+ 3

Challenge question

- If you had 30 Million x and y values, how would you plot them? - Python only

26th Jun 2018, 3:55 AM
Anthony Perez
9 Respuestas
+ 2
Drawing huge data on small chart, you could round the numbers to nearest pixel before plot it. R language are good at plotting big data chart.
26th Jun 2018, 6:23 AM
Calviղ
Calviղ - avatar
+ 4
no i mean read from file or what?
26th Jun 2018, 4:45 AM
Abdur-Rahmaan Janhangeer
Abdur-Rahmaan Janhangeer - avatar
+ 3
30 million x and y stored in what format?
26th Jun 2018, 4:03 AM
Abdur-Rahmaan Janhangeer
Abdur-Rahmaan Janhangeer - avatar
+ 3
[Initial thought before sleep] I'd spray the data at the graphics hardware as close to directly / in parallel as possible, using some lower-level import.

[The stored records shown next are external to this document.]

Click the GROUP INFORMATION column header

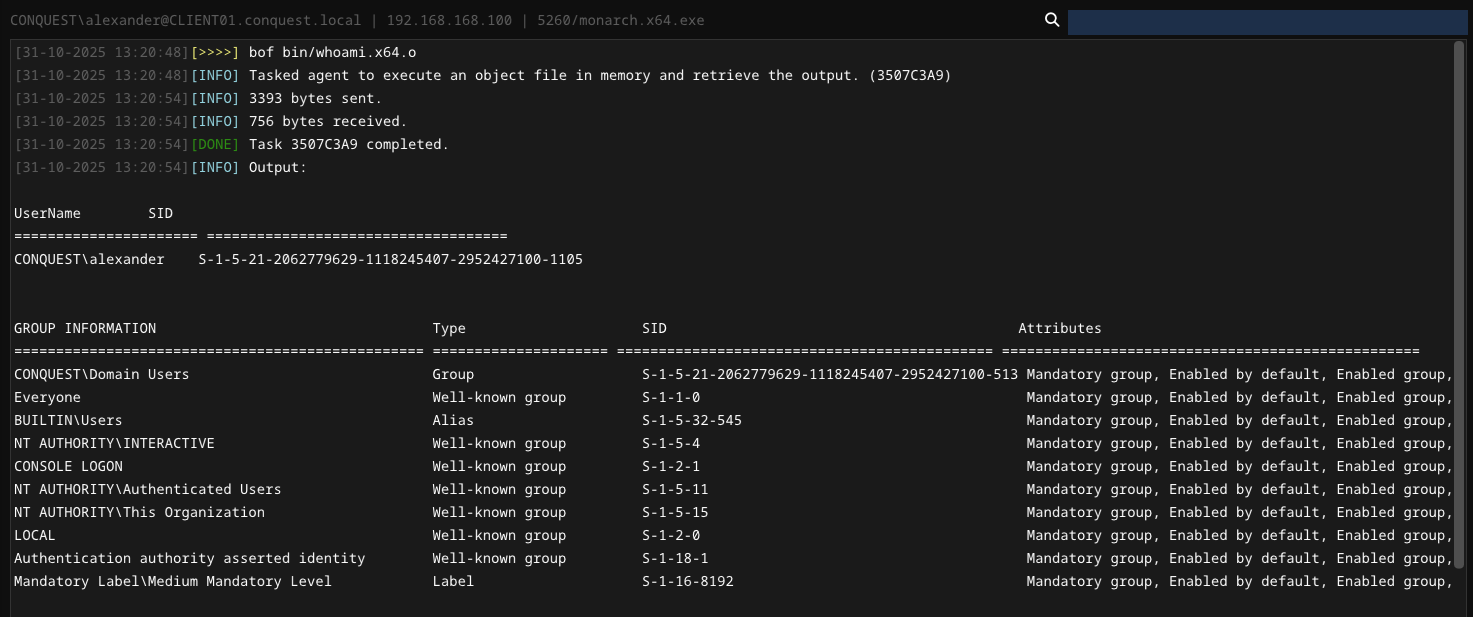pyautogui.click(x=85, y=328)
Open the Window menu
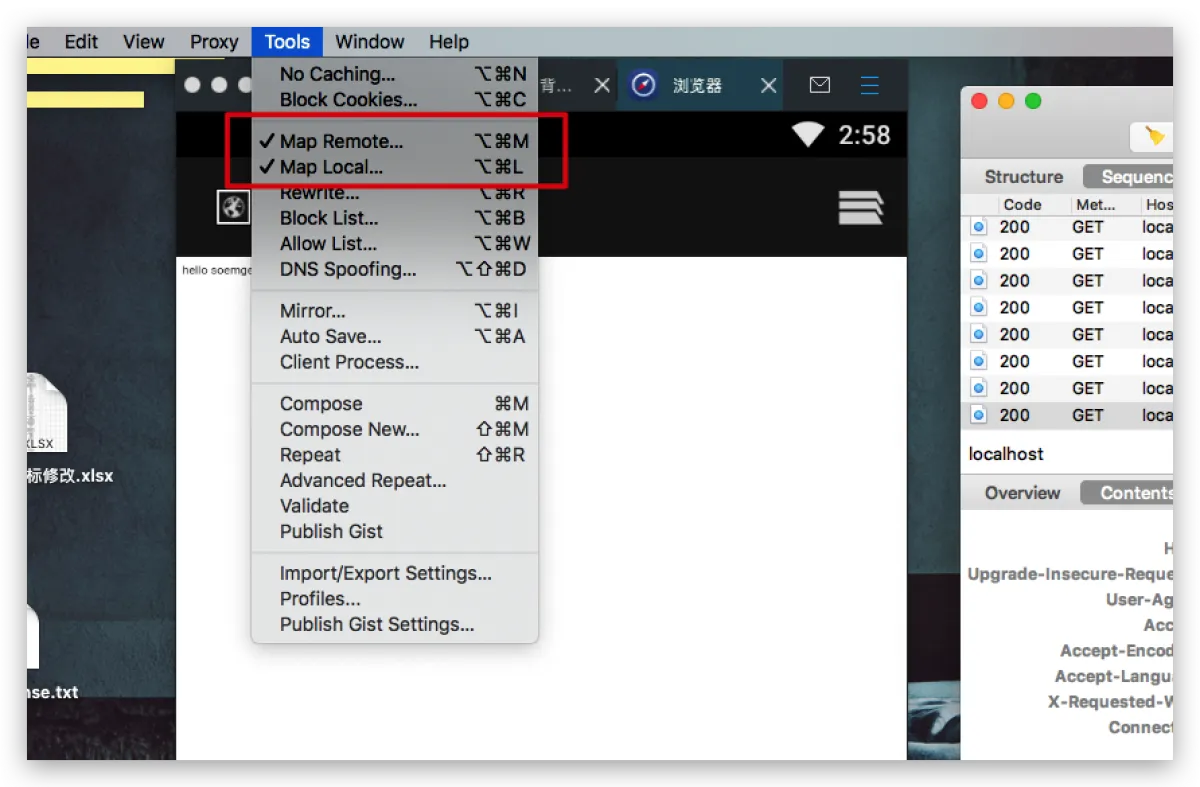Image resolution: width=1200 pixels, height=787 pixels. pos(369,42)
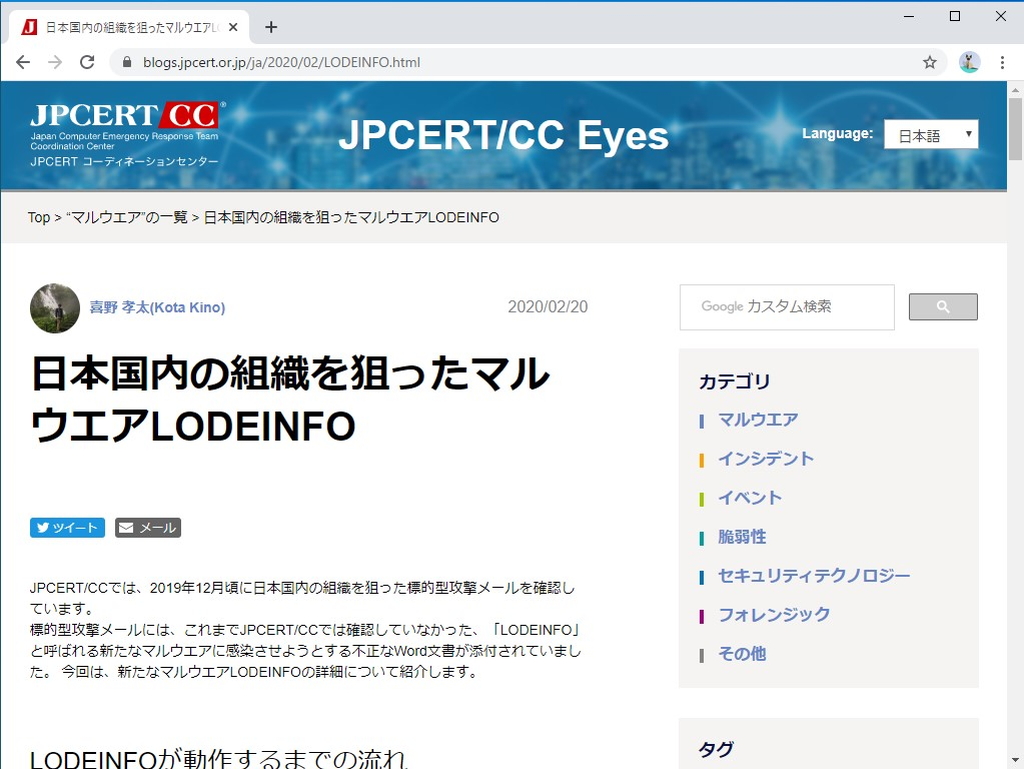This screenshot has height=769, width=1024.
Task: Bookmark this page with the star icon
Action: (930, 61)
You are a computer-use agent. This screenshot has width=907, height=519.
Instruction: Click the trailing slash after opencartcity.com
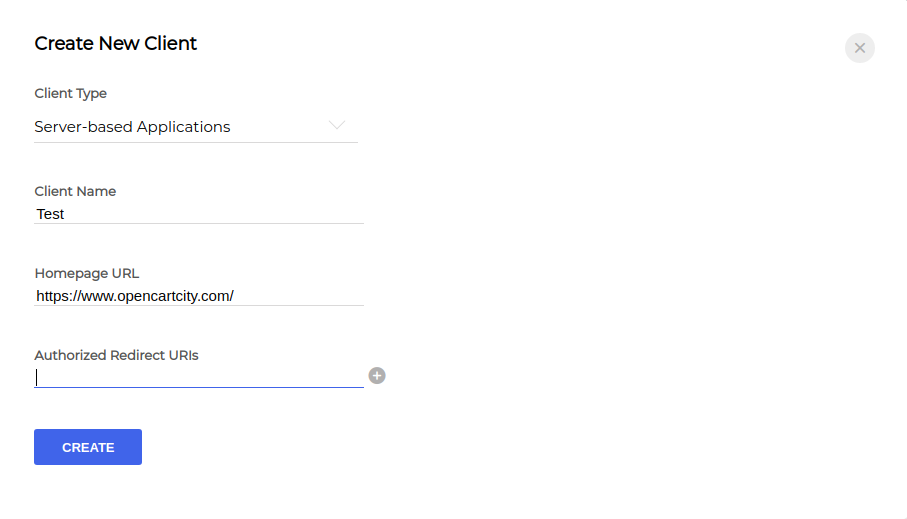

This is what Python's good at anyway (delegating as a 4GL, not trying to be a 3GL). Reasoning: I used to add assembly direct-to-display-buffer plotting to my graphics codes because standard libraries were too slow. Now we can leverage the GPU data bus; Python would send a data blob, and then inform the GPU of its structure. Lest this discourage anyone (because you can't get to that hardware here), you could still emulate the idea on a smaller scale with a square array/buffer you call 'the output'. Also:Numpy works here, and it's good with rectangular matrices, the shape video buffers come in too.
26th Jun 2018, 6:20 AM
Kirk Schafer
Kirk Schafer - avatar
+ 2
Calviղ it said python ^^
26th Jun 2018, 6:24 AM
Abdur-Rahmaan Janhangeer
Abdur-Rahmaan Janhangeer - avatar
+ 1
Graphing algorithm Abdur-Rahmaan Janhangeer
26th Jun 2018, 4:18 AM
Anthony Perez
+ 1
Store them as arrays. And it is sorta impossible to plot 30 million points unless you have a super computer
26th Jun 2018, 4:20 AM
Andre Daniel
Andre Daniel - avatar
26th Jun 2018, 5:01 AM
Anthony Perez
+ 1
Are they integers, or real numbers? What is the organization of the points? Are they sorted in either axis? Do they have multiple Y values per X (or vice-versa)? Do they describe an image, or is the expected result a graph? If a graph, what kind? Consider sampling the data down to the display resolution. If there are multiples of the same X and Y points, then you might take a scientific visualization approach and show color or brightness differences as a point is re-used more frequently.